Once again, compiling, I hope it works- ?
but I still cant get passed one problem- JK2 says it doesnt recognize the line 'aniMap'
but I saw someone else do it, so I guess my scripting is a failure...
*crosses fingers(again)*


----------



## atsdo (Apr 14, 2009)

*Re: Custom Shader for GTKRadiant???*

AAAARGH
did not work
thanks for your help and time, just seems like jk2 cant handle aniMaps.
o well...


----------



## ds615 (Oct 27, 2009)

*Re: Custom Shader for GTKRadiant???*

Animaps work just fine in JK2, I use them all the time.
Your shader is likely in the wrong place.

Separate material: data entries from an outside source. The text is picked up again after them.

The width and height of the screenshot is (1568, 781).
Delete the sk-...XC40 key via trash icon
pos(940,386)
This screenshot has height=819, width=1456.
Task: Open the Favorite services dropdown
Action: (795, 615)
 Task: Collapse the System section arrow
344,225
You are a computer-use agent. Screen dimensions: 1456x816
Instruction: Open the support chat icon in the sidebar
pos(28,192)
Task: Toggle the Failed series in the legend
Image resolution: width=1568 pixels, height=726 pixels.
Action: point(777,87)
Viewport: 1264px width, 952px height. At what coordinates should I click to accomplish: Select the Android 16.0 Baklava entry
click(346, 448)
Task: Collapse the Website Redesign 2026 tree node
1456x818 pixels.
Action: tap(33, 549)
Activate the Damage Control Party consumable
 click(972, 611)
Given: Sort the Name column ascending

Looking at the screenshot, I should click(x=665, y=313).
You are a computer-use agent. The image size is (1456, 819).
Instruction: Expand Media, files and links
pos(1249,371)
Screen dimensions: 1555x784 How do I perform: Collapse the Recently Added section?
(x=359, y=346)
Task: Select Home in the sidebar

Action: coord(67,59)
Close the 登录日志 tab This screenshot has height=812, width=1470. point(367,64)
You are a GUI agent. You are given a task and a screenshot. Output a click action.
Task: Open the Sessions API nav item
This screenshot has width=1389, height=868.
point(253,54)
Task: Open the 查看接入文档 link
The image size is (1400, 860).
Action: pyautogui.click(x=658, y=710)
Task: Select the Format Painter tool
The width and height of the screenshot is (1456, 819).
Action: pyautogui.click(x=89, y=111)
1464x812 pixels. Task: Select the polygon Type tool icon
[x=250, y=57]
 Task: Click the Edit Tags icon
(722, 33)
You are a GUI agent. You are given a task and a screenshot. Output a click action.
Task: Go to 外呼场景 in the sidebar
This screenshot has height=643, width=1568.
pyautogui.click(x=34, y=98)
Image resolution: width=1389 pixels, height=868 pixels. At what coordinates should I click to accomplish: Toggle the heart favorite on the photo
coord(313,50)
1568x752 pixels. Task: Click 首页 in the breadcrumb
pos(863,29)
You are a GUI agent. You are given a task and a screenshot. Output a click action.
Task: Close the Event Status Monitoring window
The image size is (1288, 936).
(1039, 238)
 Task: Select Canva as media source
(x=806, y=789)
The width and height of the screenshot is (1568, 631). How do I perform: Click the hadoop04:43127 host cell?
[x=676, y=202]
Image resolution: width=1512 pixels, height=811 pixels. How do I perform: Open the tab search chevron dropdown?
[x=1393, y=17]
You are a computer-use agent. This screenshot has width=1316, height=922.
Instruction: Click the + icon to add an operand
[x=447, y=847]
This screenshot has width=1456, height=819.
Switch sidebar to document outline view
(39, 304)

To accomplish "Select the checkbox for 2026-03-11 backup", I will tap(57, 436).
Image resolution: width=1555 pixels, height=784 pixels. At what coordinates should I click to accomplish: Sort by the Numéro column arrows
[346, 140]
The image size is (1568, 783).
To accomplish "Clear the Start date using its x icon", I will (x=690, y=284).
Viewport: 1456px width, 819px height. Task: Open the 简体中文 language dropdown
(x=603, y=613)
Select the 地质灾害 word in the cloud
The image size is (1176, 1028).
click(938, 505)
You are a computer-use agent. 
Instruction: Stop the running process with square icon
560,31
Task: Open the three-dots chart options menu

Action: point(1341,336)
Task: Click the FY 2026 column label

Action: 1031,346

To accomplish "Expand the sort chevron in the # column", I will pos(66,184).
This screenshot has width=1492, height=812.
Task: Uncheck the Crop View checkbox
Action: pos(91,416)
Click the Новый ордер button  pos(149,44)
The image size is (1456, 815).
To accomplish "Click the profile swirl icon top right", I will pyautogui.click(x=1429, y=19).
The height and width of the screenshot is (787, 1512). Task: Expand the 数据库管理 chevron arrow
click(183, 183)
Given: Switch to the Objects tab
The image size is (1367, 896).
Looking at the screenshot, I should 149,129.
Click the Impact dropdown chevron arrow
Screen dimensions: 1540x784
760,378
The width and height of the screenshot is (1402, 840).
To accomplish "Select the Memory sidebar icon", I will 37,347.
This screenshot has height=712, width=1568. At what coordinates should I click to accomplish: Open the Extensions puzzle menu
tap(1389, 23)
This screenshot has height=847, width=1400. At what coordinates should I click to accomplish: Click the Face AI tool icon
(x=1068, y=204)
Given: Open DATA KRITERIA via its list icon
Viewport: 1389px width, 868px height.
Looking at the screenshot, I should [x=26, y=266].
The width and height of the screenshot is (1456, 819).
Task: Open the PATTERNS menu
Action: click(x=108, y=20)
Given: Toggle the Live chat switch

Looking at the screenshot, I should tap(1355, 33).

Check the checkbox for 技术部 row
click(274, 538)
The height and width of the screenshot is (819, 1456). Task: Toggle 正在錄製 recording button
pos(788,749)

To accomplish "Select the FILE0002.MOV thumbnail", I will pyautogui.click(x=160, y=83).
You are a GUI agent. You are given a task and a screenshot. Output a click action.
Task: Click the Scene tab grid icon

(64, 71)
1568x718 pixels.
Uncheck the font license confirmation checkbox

First, why is it in Asset anything?
Make your own pk3 with the shader in the shaders folder, place that in the Base folder, and you're good.

q3map_material Brick doesn't exist, and q3map_globaltexture isn't needed for this, so take those out.

Finally, try renaming your textures to block1, block2, etc. I don't know if radiant can read file names with extra dots.


----------



## atsdo (Apr 14, 2009)

*Re: Custom Shader for GTKRadiant???*

WOW! I am seriously impressed with all the help I am getting here... thx especially to ds615. Its working!!!ray:
Only one thing...
its running at 10x the speed i want it to...
again, thanks for all the help!


----------



## atsdo (Apr 14, 2009)

*Re: Custom Shader for GTKRadiant???*

YAY!
okay i figured out how to do that... and fixed a problem where it would flash uncontrollably running my fps up a wall... so, I suppose thats about it! thank you everyone for keeping me informed. Check out my map to be released sometime in January on JK2files on filefront! woohoo!
kbai!:wave:


----------



## twinghost (Nov 3, 2010)

textures/pug1/1
{
map $lightmap
{
}
surfaceparm nomarks
q3map_surfacelight 500
qer_editorimage textures/pug1/2
}
animMap 10 textures/pug1/2 textures/pug1/3 textures/pug1/4 textures/pug1/5 textures/pug1/6 textures/pug1/7 textures/pug1/8 textures/pug1/9 textures/pug1/10
blendFunc GL_ONE GL_ONE
rgbGen wave sawtooth 0 1 0 10
}
{
animMap 10 textures/pug1/2 textures/pug1/3 textures/pug1/4 textures/pug1/5 textures/pug1/6 textures/pug1/7 textures/pug1/8 textures/pug1/9 textures/pug1/10
blendFunc GL_ONE GL_ONE
rgbGen wave sawtooth 0 1 0 10
}
}

what am i doing wrong?


----------



## atsdo (Apr 14, 2009)

textures/pug1/1
{
surfaceparm nomarks
q3map_surfacelight 500
qer_editorimage textures/pug1/2
{
animMap 10 textures/pug1/2 textures/pug1/3 textures/pug1/4 textures/pug1/5 textures/pug1/6 textures/pug1/7 textures/pug1/8 textures/pug1/9 textures/pug1/10
blendFunc GL_ONE GL_ONE
rgbGen wave sawtooth 0 1 0 10
}
{
animMap 10 textures/pug1/2 textures/pug1/3 textures/pug1/4 textures/pug1/5 textures/pug1/6 textures/pug1/7 textures/pug1/8 textures/pug1/9 textures/pug1/10
blendFunc GL_ONE GL_ONE
rgbGen wave sawtooth 0 1 0 10
}
}

Try that.
Also:
http://jediknight3.filefront.com/file/World_11;112913
My Mario Map.


----------